===== Provided records =====

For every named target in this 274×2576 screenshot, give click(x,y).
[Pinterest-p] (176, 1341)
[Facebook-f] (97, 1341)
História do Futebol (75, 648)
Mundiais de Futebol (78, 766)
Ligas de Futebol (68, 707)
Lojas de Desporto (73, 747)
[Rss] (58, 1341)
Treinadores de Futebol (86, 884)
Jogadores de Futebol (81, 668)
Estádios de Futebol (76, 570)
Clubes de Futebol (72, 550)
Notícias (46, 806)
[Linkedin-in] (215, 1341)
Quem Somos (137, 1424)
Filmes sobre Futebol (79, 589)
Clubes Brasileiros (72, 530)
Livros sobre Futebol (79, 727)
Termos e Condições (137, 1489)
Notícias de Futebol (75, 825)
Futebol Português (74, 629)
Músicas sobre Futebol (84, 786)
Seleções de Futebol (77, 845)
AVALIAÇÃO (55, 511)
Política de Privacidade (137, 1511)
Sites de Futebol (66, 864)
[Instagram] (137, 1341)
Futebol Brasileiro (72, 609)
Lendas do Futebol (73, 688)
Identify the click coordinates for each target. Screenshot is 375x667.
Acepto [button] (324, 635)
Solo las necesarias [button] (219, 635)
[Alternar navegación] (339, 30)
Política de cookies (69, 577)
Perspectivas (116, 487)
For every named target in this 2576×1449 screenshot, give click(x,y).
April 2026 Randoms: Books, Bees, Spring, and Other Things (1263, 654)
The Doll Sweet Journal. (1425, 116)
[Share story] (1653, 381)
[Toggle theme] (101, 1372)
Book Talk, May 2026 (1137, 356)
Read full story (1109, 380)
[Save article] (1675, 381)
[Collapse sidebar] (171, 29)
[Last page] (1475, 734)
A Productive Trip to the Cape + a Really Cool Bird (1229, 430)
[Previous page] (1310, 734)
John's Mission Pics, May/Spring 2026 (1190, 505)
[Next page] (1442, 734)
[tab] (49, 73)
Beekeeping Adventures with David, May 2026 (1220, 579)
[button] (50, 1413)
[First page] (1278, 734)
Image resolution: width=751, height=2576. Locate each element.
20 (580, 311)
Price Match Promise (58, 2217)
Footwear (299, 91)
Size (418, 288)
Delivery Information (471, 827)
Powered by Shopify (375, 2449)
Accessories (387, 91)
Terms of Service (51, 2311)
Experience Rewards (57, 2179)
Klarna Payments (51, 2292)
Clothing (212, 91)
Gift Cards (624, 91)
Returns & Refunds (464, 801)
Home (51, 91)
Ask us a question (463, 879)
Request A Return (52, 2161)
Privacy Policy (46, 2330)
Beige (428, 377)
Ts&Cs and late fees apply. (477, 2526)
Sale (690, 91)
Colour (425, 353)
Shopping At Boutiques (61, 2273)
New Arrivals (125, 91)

=====

Each record needs to be duplicated exactly as given.

**Answer area**
For every named target in this 274×2576 screenshot, give click(x,y).
[Pinterest-p] (176, 1341)
[Facebook-f] (97, 1341)
História do Futebol (75, 648)
Mundiais de Futebol (78, 766)
Ligas de Futebol (68, 707)
Lojas de Desporto (73, 747)
[Rss] (58, 1341)
Treinadores de Futebol (86, 884)
Jogadores de Futebol (81, 668)
Estádios de Futebol (76, 570)
Clubes de Futebol (72, 550)
Notícias (46, 806)
[Linkedin-in] (215, 1341)
Quem Somos (137, 1424)
Filmes sobre Futebol (79, 589)
Clubes Brasileiros (72, 530)
Livros sobre Futebol (79, 727)
Termos e Condições (137, 1489)
Notícias de Futebol (75, 825)
Futebol Português (74, 629)
Músicas sobre Futebol (84, 786)
Seleções de Futebol (77, 845)
AVALIAÇÃO (55, 511)
Política de Privacidade (137, 1511)
Sites de Futebol (66, 864)
[Instagram] (137, 1341)
Futebol Brasileiro (72, 609)
Lendas do Futebol (73, 688)
Identify the click coordinates for each target. Screenshot is 375x667.
Acepto [button] (324, 635)
Solo las necesarias [button] (219, 635)
[Alternar navegación] (339, 30)
Política de cookies (69, 577)
Perspectivas (116, 487)
For every named target in this 2576×1449 screenshot, give click(x,y).
April 2026 Randoms: Books, Bees, Spring, and Other Things (1263, 654)
The Doll Sweet Journal. (1425, 116)
[Share story] (1653, 381)
[Toggle theme] (101, 1372)
Book Talk, May 2026 (1137, 356)
Read full story (1109, 380)
[Save article] (1675, 381)
[Collapse sidebar] (171, 29)
[Last page] (1475, 734)
A Productive Trip to the Cape + a Really Cool Bird (1229, 430)
[Previous page] (1310, 734)
John's Mission Pics, May/Spring 2026 (1190, 505)
[Next page] (1442, 734)
[tab] (49, 73)
Beekeeping Adventures with David, May 2026 (1220, 579)
[button] (50, 1413)
[First page] (1278, 734)
Image resolution: width=751, height=2576. Locate each element.
20 (580, 311)
Price Match Promise (58, 2217)
Footwear (299, 91)
Size (418, 288)
Delivery Information (471, 827)
Powered by Shopify (375, 2449)
Accessories (387, 91)
Terms of Service (51, 2311)
Experience Rewards (57, 2179)
Klarna Payments (51, 2292)
Clothing (212, 91)
Gift Cards (624, 91)
Returns & Refunds (464, 801)
Home (51, 91)
Ask us a question (463, 879)
Request A Return (52, 2161)
Privacy Policy (46, 2330)
Beige (428, 377)
Ts&Cs and late fees apply. (477, 2526)
Sale (690, 91)
Colour (425, 353)
Shopping At Boutiques (61, 2273)
New Arrivals (125, 91)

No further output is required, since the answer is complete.